* **Your instructions**:
Transcribe the lines below exactly, starting at the line that contains "Task: Open Монитор ЭД in the sidebar" and continuing through the last line, with both ends included. Leave out the pictures.

* **Stored rows**:
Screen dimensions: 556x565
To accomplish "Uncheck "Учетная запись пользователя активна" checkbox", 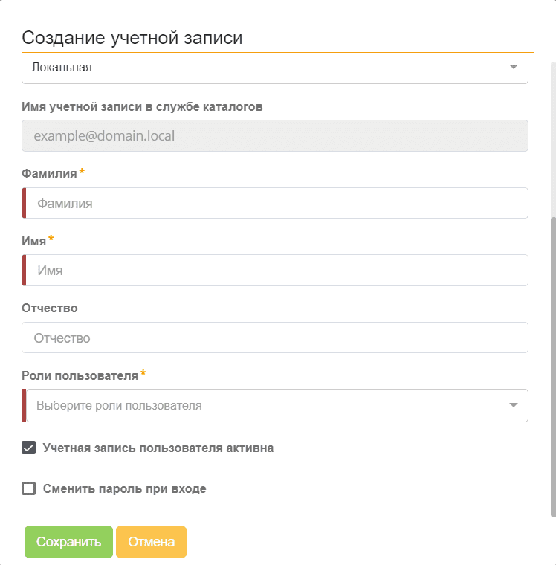I will (29, 448).
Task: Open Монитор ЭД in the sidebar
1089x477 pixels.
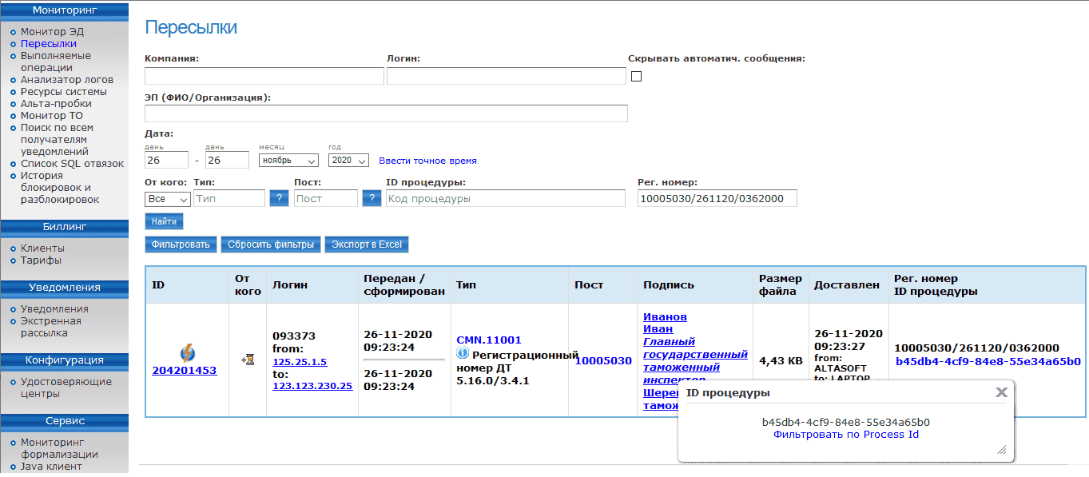Action: tap(52, 32)
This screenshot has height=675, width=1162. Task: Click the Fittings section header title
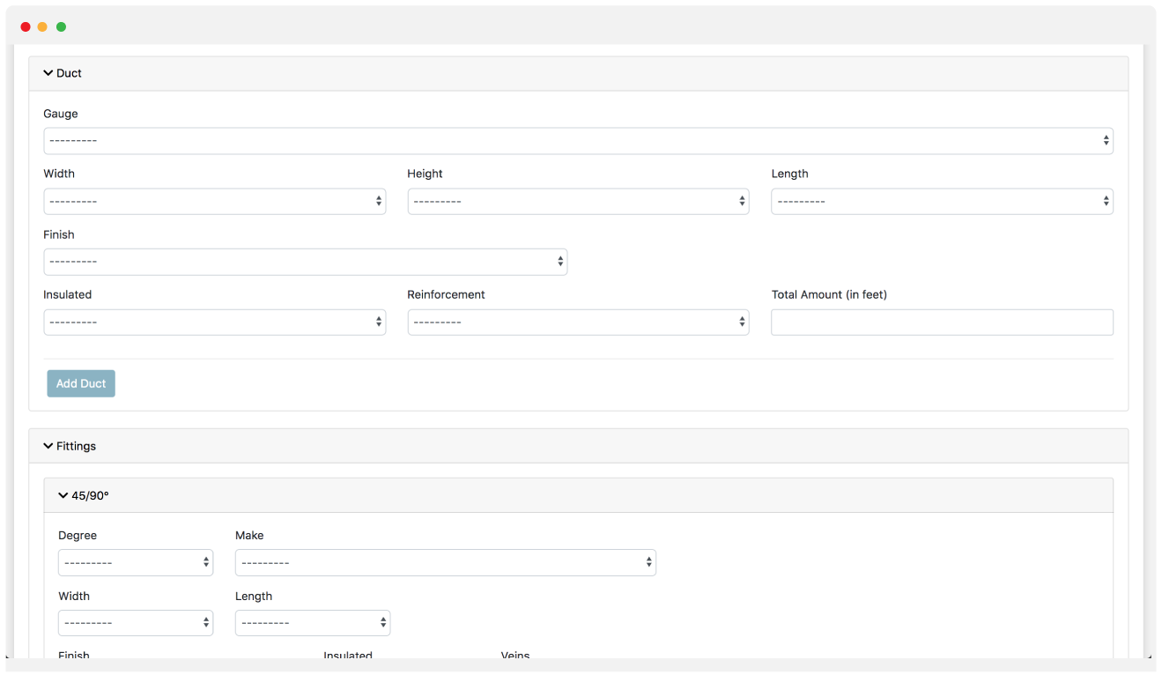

* **Solution to this exercise**:
Task: Open Монитор ЭД in the sidebar
1089x477 pixels.
Action: tap(52, 32)
This screenshot has height=675, width=1162. Task: Click the Fittings section header title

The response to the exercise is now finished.